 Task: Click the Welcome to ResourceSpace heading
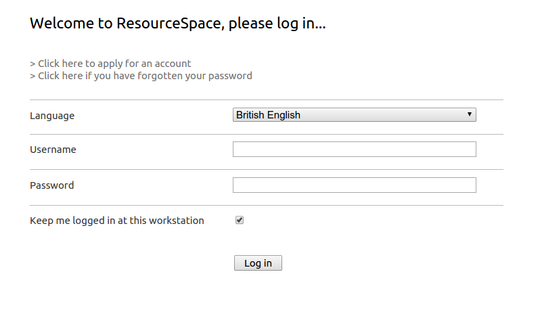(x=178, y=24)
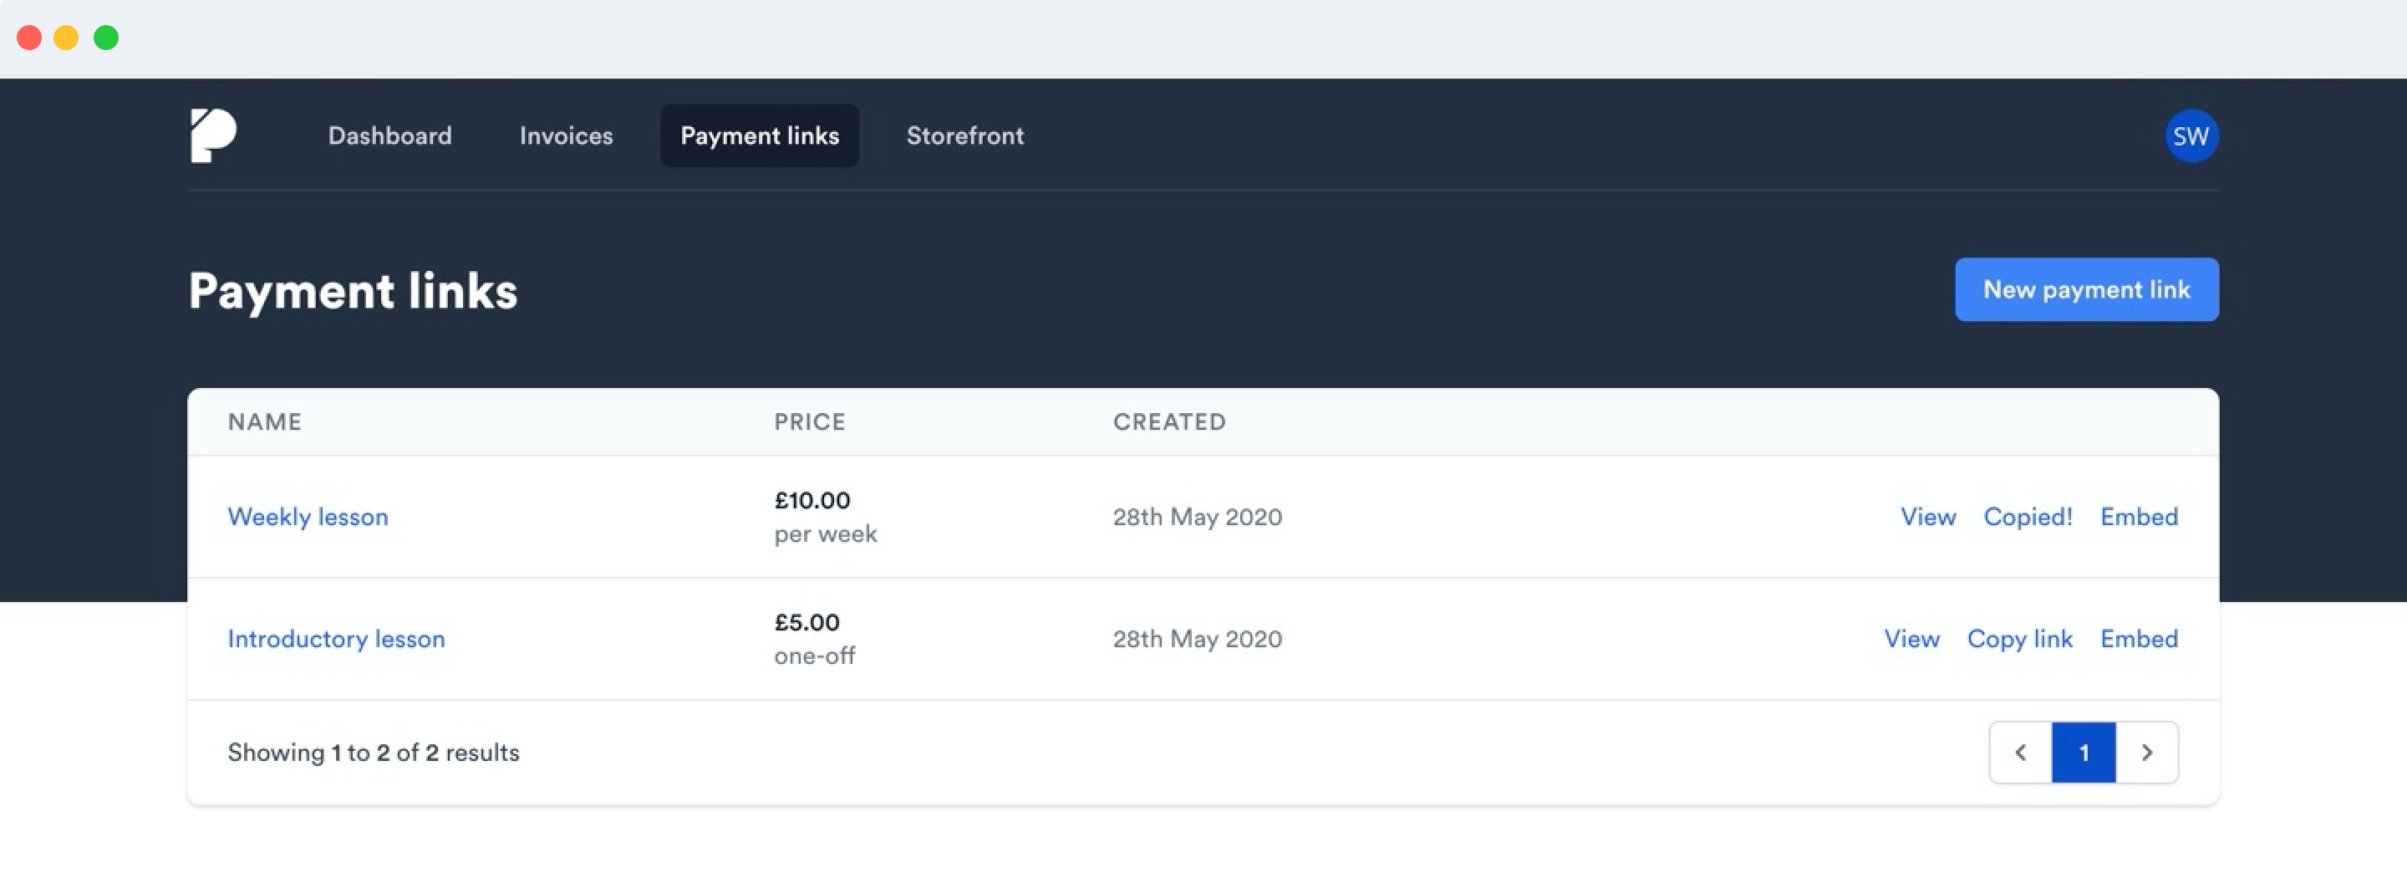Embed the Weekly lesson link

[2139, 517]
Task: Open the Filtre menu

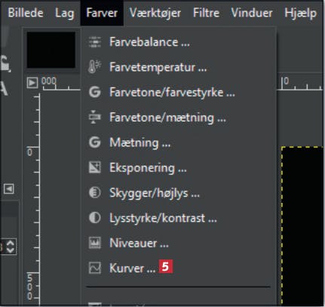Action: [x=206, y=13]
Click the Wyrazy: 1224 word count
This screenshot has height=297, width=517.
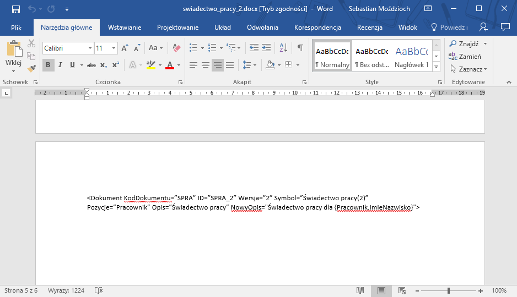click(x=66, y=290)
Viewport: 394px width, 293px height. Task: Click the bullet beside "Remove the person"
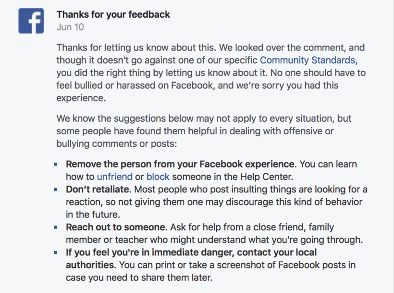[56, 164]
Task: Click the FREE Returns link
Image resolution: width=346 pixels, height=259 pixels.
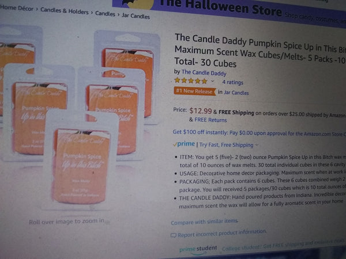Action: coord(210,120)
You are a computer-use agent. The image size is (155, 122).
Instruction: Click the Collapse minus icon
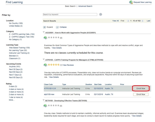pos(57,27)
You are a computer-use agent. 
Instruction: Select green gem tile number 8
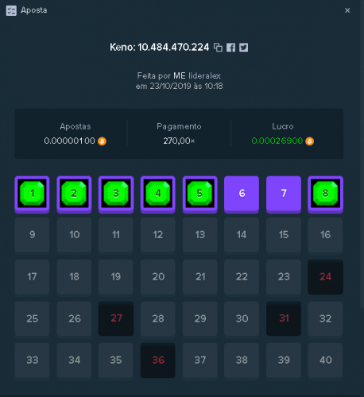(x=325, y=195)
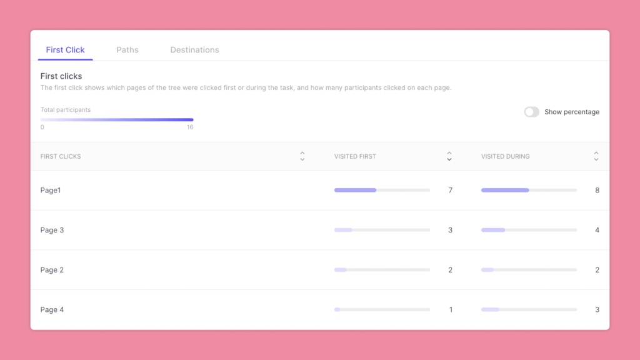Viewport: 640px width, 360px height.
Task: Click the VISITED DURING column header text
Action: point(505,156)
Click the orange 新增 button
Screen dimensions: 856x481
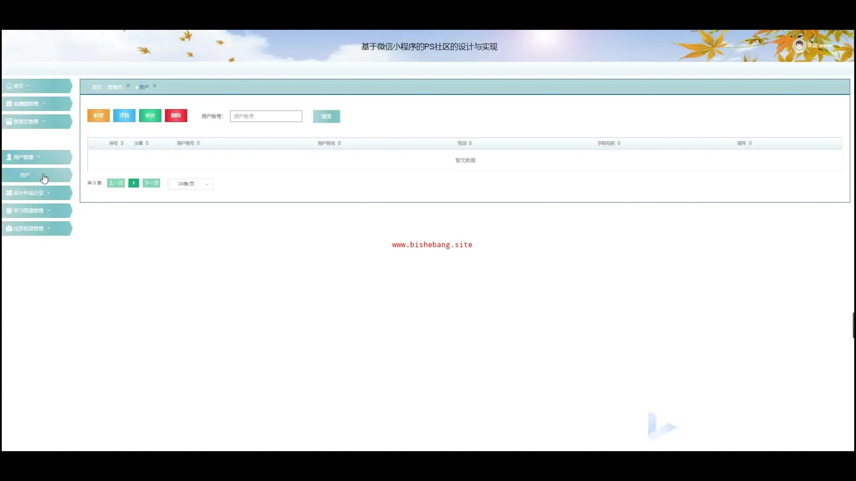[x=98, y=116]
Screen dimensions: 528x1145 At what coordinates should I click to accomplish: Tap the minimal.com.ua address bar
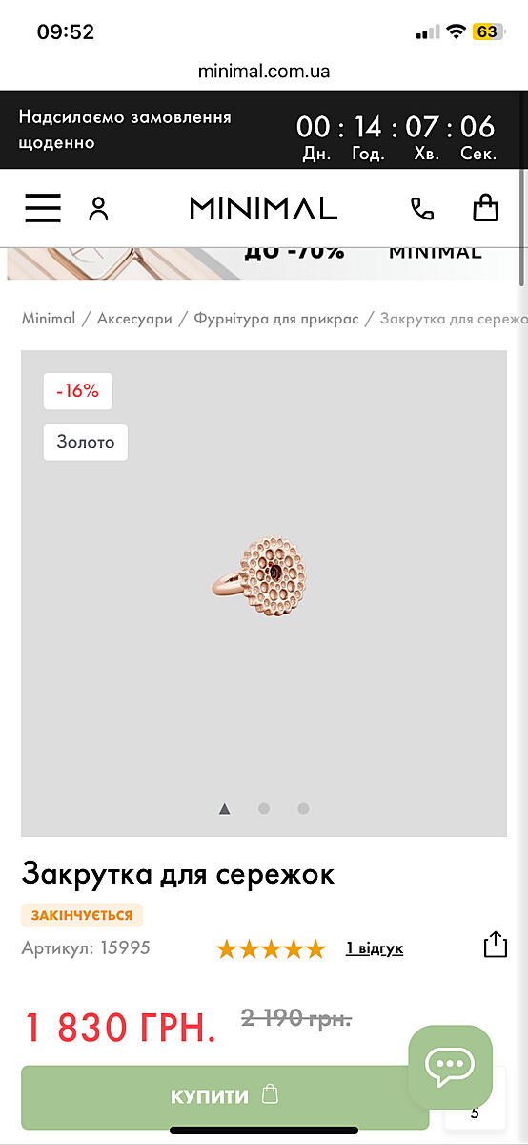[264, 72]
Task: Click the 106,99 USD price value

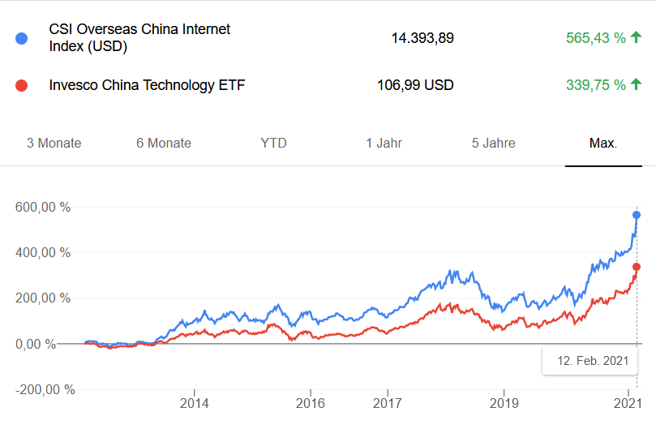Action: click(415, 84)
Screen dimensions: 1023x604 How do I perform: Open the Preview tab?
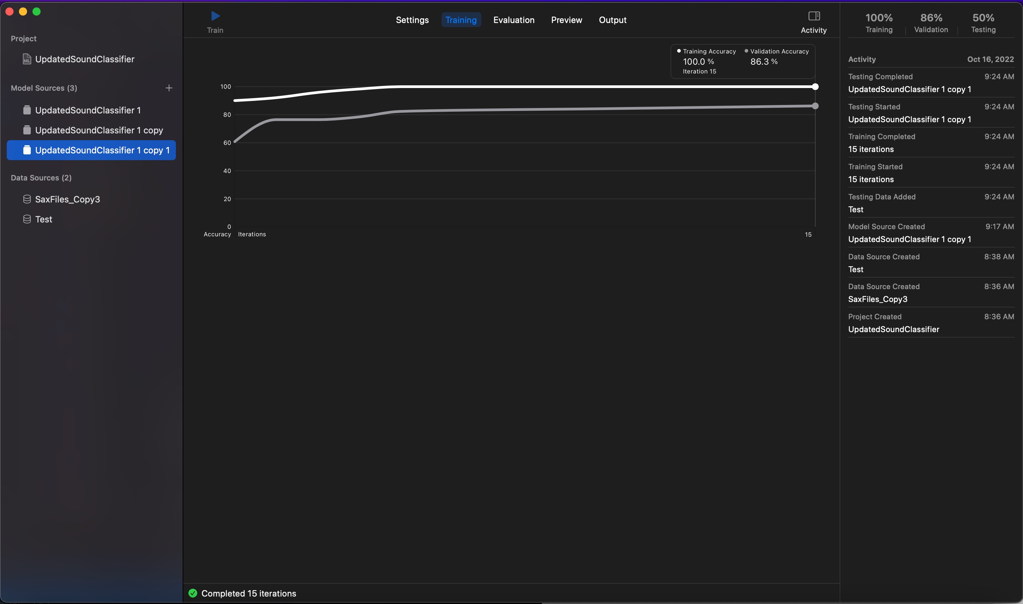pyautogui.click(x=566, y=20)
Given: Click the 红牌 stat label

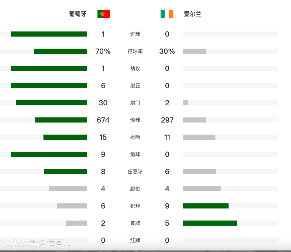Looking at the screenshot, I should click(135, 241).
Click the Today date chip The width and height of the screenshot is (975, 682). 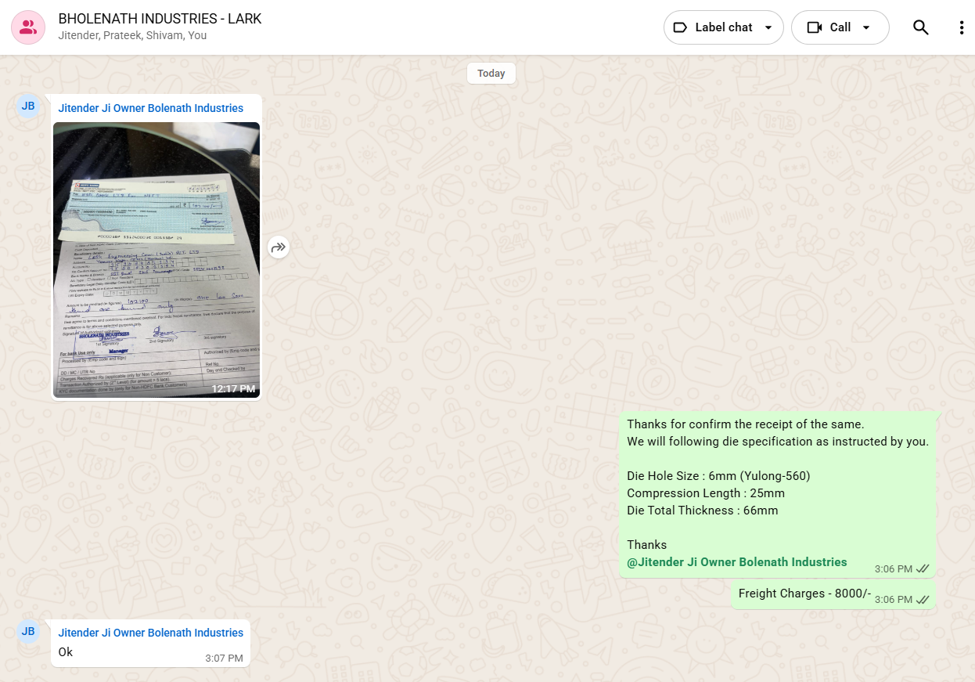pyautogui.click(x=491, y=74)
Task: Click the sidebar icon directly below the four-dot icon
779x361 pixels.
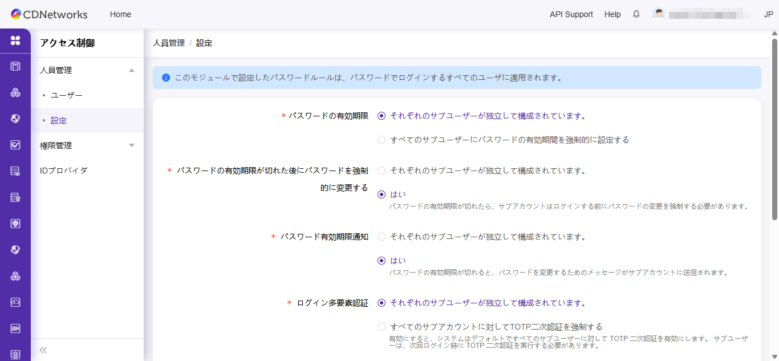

* [Stated problem]
Copy the rows from the start through the line that contains "click(x=66, y=290)", swapping "heading" for "title" and keeping everything else the same. Leave the pictures out of your copy.

* [Exercise response]
 Task: Click the Welcome to ResourceSpace title
(x=178, y=24)
Embed the Weekly lesson link

[2139, 517]
Task: Open the Filtre menu

Action: [x=206, y=13]
Click the Wyrazy: 1224 word count
This screenshot has height=297, width=517.
click(x=66, y=290)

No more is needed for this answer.